- [About this exercise]: Where the string "computer" occurs in the material below, report the whole line.

= Beginning of Section =

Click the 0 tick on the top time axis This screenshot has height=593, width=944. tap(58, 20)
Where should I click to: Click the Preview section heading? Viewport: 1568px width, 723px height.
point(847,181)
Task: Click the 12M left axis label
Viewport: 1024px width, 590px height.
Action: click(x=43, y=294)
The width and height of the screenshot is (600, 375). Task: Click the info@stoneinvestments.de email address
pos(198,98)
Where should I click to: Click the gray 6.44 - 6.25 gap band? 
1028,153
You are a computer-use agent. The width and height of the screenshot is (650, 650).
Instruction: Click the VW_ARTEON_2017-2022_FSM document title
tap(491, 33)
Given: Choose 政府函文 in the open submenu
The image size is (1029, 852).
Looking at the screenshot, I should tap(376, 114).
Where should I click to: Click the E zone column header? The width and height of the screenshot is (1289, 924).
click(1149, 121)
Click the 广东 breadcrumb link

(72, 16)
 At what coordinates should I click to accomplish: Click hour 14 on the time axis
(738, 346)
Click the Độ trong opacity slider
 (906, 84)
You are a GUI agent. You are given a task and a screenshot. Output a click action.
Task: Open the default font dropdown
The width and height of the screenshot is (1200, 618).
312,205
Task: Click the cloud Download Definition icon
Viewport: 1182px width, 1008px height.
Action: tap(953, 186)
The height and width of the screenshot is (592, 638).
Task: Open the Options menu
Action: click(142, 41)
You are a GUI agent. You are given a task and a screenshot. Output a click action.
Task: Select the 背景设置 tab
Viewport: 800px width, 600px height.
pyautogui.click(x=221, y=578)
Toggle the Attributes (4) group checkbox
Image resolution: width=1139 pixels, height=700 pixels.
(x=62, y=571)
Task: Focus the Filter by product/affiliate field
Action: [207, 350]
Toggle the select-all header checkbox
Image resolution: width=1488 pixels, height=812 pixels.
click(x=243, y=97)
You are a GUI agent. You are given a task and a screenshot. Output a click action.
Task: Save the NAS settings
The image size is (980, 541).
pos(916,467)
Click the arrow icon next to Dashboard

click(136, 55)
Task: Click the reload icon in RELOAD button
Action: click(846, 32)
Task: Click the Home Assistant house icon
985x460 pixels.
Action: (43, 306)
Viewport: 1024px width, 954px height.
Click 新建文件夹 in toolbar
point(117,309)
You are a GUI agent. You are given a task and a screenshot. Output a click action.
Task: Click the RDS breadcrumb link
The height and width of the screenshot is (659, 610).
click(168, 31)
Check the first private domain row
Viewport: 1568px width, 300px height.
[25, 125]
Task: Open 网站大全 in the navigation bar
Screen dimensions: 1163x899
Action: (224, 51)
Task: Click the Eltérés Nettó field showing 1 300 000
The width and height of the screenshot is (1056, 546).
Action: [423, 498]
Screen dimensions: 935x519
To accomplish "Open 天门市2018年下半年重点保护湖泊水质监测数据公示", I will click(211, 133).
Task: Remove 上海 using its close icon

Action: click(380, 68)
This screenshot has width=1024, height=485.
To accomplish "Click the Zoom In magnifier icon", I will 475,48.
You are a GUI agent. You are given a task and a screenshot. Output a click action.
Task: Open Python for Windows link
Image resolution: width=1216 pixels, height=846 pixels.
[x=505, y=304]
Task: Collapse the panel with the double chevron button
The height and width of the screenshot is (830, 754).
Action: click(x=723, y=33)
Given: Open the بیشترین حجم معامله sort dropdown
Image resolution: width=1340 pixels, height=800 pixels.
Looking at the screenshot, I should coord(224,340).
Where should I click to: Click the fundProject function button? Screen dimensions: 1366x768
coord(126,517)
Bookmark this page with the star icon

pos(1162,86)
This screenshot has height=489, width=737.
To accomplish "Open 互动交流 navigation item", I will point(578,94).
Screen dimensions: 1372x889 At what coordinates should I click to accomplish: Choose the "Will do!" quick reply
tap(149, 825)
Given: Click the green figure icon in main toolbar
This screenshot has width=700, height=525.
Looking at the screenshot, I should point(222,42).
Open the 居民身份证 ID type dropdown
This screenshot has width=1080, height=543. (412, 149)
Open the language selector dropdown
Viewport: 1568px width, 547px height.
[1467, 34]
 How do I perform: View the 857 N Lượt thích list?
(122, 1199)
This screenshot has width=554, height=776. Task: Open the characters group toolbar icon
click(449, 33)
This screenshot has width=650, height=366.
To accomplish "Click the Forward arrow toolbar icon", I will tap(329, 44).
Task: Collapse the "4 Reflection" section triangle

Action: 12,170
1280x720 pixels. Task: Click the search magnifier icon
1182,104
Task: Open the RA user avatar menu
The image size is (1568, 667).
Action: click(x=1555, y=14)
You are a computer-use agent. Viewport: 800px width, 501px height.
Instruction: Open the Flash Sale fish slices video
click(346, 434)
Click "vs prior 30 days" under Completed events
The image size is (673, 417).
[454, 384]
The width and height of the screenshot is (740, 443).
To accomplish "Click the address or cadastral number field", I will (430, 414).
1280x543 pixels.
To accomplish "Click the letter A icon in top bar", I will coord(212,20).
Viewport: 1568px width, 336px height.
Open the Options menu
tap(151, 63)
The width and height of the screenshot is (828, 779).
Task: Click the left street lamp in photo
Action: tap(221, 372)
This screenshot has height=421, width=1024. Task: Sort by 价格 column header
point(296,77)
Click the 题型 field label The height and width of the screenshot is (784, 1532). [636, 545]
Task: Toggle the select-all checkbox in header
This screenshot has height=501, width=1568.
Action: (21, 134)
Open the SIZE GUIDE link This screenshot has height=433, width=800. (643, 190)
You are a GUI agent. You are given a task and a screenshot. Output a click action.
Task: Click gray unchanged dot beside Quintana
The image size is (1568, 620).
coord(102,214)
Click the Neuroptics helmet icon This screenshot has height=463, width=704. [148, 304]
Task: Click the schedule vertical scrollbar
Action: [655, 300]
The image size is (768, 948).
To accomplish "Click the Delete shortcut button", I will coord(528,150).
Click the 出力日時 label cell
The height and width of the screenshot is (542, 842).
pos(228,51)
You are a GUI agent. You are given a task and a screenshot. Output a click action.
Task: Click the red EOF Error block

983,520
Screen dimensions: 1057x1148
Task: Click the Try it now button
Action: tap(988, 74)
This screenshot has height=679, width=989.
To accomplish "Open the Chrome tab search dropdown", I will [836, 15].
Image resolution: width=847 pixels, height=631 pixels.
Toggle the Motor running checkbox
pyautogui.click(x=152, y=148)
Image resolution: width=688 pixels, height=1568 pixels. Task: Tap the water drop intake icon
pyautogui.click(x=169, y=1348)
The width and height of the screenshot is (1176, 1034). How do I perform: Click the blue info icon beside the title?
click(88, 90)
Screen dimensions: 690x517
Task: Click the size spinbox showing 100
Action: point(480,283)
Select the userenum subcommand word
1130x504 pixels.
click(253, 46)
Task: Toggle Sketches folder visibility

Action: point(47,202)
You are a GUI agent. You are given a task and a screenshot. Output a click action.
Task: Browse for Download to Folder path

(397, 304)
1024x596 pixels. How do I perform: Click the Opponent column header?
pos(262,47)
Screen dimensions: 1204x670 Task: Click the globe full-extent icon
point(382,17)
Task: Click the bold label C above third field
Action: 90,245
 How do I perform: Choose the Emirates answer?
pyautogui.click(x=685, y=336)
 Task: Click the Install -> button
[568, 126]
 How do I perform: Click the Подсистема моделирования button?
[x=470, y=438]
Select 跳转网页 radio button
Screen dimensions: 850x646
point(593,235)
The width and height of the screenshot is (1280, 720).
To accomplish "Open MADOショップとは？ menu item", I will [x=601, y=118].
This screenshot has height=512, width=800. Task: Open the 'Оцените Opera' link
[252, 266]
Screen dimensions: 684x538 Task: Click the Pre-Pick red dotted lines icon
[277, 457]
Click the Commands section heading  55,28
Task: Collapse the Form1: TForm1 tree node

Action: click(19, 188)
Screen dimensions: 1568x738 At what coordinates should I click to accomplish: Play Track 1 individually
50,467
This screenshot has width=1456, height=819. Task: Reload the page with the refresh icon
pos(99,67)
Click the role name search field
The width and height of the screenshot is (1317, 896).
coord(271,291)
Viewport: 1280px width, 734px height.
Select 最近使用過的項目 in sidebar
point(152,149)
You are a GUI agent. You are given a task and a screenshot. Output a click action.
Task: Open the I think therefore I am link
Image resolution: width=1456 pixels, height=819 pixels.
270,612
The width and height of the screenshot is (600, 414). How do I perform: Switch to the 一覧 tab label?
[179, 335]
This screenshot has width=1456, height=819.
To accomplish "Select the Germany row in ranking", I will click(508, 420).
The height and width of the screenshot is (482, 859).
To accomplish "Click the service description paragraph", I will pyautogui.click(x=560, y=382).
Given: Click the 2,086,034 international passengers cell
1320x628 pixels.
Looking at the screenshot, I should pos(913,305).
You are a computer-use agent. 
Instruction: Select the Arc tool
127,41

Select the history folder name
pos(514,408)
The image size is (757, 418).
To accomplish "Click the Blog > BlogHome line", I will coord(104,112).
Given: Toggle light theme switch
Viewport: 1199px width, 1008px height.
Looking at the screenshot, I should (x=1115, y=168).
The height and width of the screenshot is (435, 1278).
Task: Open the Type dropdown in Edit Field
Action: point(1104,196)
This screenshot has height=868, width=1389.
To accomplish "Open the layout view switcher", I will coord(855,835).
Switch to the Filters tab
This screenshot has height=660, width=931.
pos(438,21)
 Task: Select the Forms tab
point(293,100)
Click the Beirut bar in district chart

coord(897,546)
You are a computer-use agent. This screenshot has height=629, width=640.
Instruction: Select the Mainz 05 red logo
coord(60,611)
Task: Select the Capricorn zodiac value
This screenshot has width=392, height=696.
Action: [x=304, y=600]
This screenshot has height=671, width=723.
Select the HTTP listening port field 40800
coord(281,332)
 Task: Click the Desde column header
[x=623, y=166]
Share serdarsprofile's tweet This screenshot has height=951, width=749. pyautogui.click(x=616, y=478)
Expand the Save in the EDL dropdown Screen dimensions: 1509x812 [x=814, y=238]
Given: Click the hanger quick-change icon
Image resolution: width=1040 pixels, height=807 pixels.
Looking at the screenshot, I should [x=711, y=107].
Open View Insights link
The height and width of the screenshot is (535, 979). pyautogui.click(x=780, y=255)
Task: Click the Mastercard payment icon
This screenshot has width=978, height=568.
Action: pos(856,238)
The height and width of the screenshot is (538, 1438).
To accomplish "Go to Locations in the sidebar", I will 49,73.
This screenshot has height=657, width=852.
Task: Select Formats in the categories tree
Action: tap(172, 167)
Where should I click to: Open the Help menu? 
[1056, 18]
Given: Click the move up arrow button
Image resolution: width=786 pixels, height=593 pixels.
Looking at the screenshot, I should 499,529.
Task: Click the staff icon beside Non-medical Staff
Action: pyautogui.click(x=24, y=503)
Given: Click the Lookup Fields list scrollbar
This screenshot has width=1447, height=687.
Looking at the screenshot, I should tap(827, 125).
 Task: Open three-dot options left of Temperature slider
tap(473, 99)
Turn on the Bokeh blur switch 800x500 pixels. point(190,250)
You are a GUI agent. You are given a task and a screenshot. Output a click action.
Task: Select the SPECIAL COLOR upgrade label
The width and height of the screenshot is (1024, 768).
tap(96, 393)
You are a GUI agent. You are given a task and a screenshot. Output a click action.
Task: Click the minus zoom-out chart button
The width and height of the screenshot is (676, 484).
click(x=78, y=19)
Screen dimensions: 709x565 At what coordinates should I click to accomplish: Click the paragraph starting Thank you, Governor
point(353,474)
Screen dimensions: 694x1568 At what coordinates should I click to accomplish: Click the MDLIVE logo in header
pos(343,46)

= End of Section =

- [Solution]:
You are a computer-use agent. The width and height of the screenshot is (650, 650).
You are a computer-use agent. Viewport: 800px width, 501px height.
You are a computer-use agent. 
You are a computer-use agent. This screenshot has height=629, width=640.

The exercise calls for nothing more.